__ENTRIES SUPPLIED__.
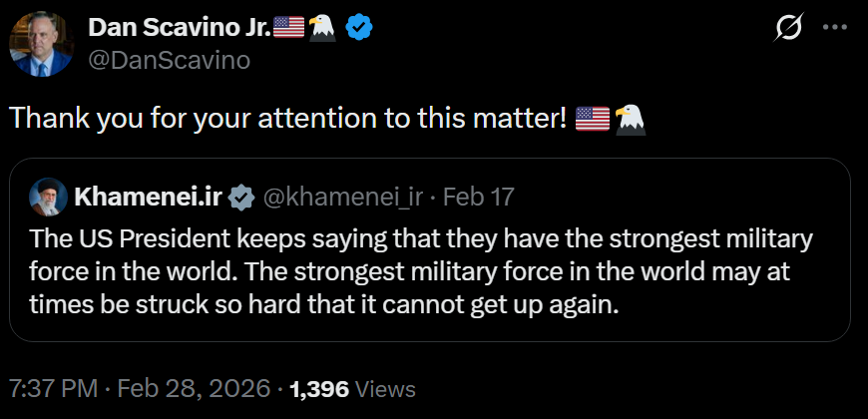
Task: Click the US flag emoji ending the tweet text
Action: 593,119
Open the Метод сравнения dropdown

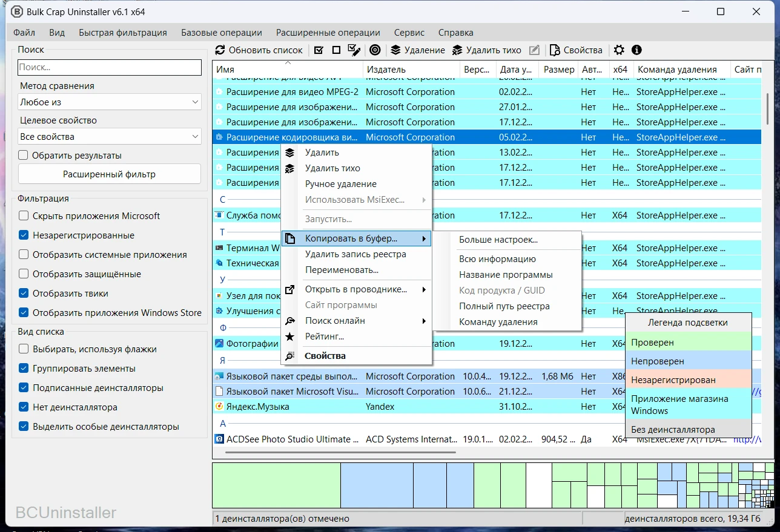pos(109,102)
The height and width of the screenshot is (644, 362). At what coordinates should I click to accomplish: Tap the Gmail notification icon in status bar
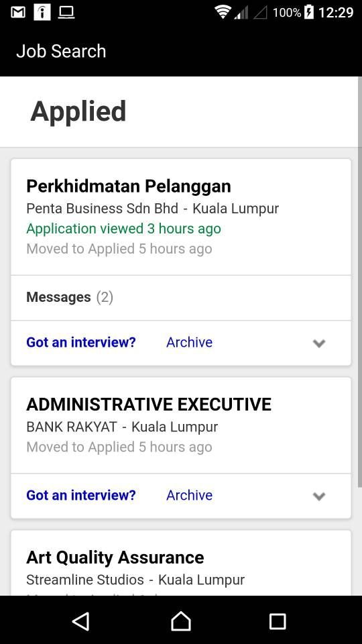click(17, 13)
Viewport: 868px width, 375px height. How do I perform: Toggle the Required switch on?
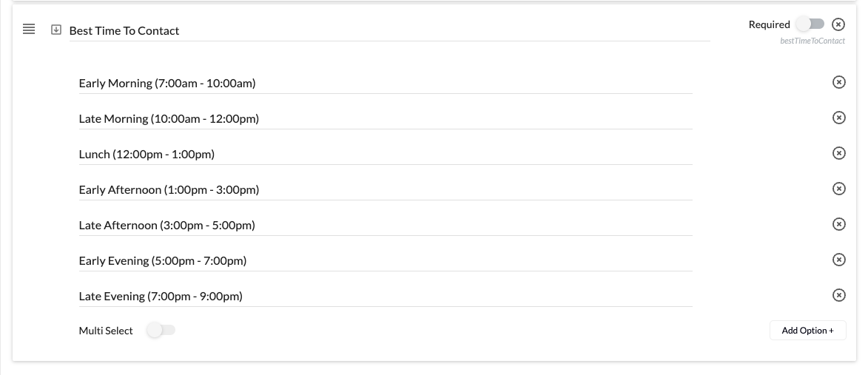click(810, 24)
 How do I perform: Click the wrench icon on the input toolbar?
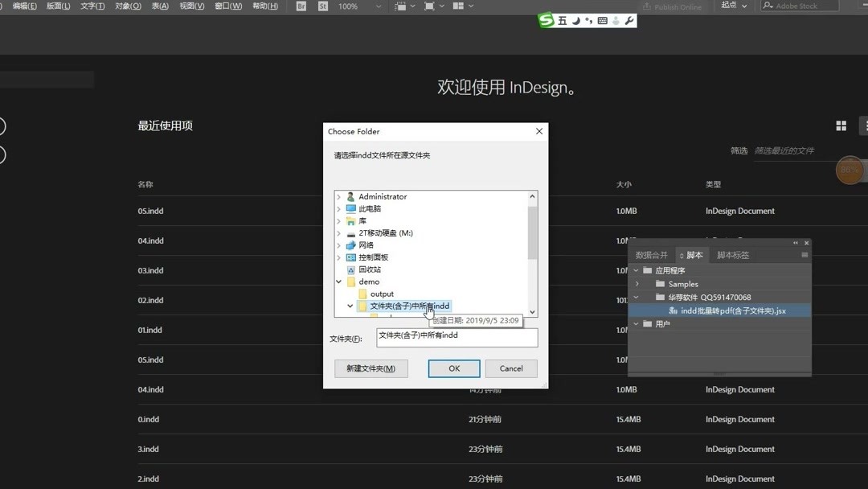(x=629, y=20)
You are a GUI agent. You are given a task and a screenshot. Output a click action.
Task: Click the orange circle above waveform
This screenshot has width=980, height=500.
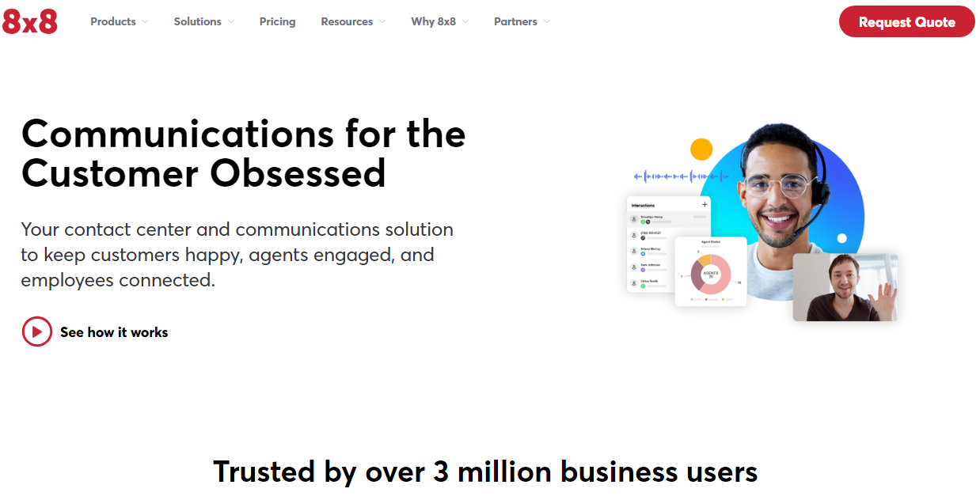pos(701,149)
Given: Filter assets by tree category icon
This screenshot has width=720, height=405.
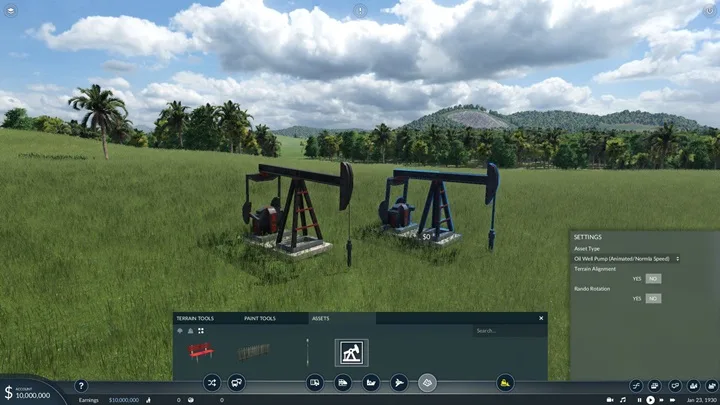Looking at the screenshot, I should pos(180,331).
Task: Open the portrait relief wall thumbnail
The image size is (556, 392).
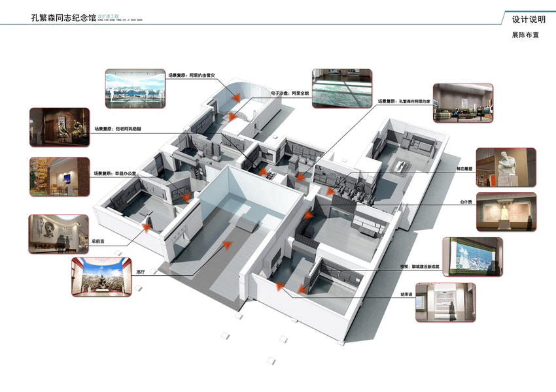Action: (x=58, y=234)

__REQUIRED ACTION__.
Copy exactly the lines from the line holding "Task: Click the orange circle above waveform" to the final line of the listing, and leave the pictures out.

__EXERCISE ANSWER__.
Task: Click the orange circle above waveform
This screenshot has width=980, height=500.
pos(701,149)
Given: Filter assets by tree category icon
This screenshot has width=720, height=405.
Looking at the screenshot, I should pos(180,331).
Task: Open the portrait relief wall thumbnail
The image size is (556, 392).
Action: (x=58, y=234)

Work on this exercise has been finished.